Usually two equivalents of sodium amide yields the desired alkyne. Three equivalents are necessary in the preparation of a terminal alkynes because the terminal CH of the resulting alkyne protonates an equivalent amount of base.
Hydrogen chloride and ethanol can also be eliminated in this way, as in the preparation of 1-ethoxy-1-butyne.

Cyclization reactions

Where there is no β-hydrogen to be eliminated, cyclic compounds may be formed, as in the preparation of methylenecyclopropane below.
Cyclopropenes, aziridines
and cyclobutanes may be formed in a similar manner.

Deprotonation of carbon and nitrogen acids

Carbon acids which can be deprotonated by sodium amide in liquid ammonia include terminal alkynes,
methyl ketones,
cyclohexanone, phenylacetic acid and its derivatives
and diphenylmethane. Acetylacetone loses two protons to form a dianion.

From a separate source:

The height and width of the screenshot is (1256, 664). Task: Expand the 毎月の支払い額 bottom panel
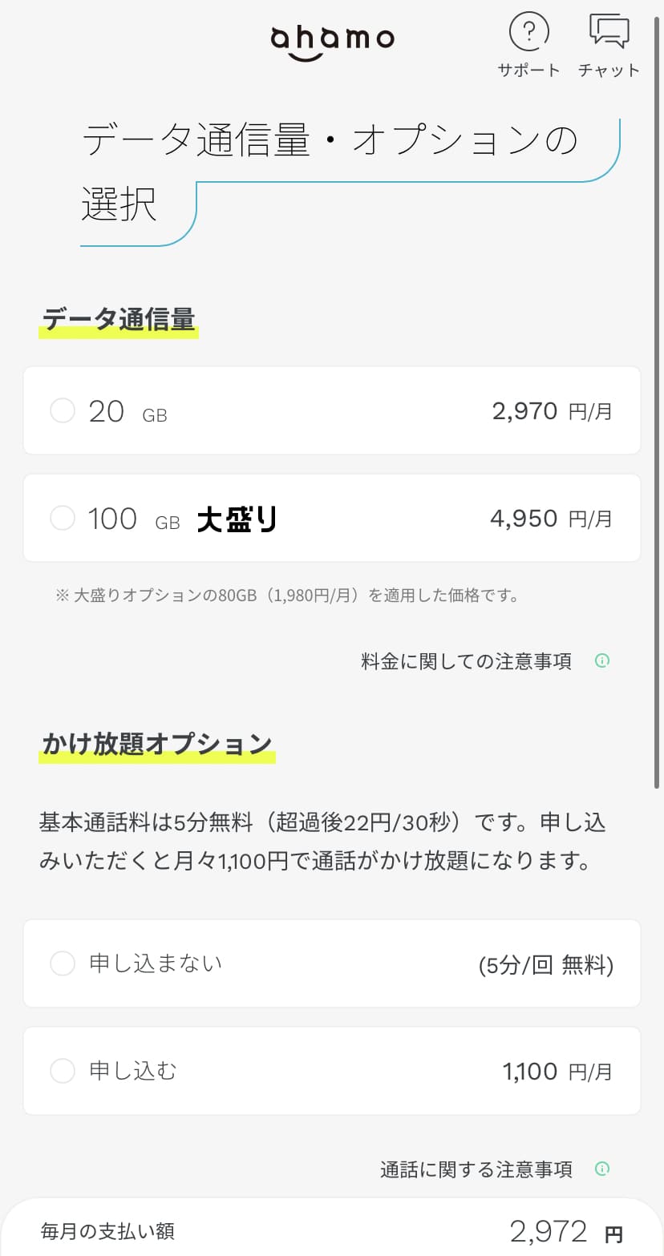pyautogui.click(x=332, y=1230)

Sodium amide will also deprotonate indole and piperidine.

Related non-nucleophilic bases

It is however poorly soluble in solvents other than ammonia. Its use has been superseded by the related reagents sodium hydride, sodium bisamide, and lithium diisopropylamide.

Other reactions

Sodium amide reacts violently with water to produce ammonia and sodium hydroxide and will burn in air to give oxides of sodium and nitrogen dioxide.
In the presence of limited quantities of air and moisture, such as in a poorly closed container, explosive mixtures of peroxides may form. This is accompanied by a yellowing or browning of the solid. As such, sodium amide is to be stored in a tightly closed container, under an atmosphere of an inert gas. Sodium amide samples which are yellow or brown in color represent explosion risks.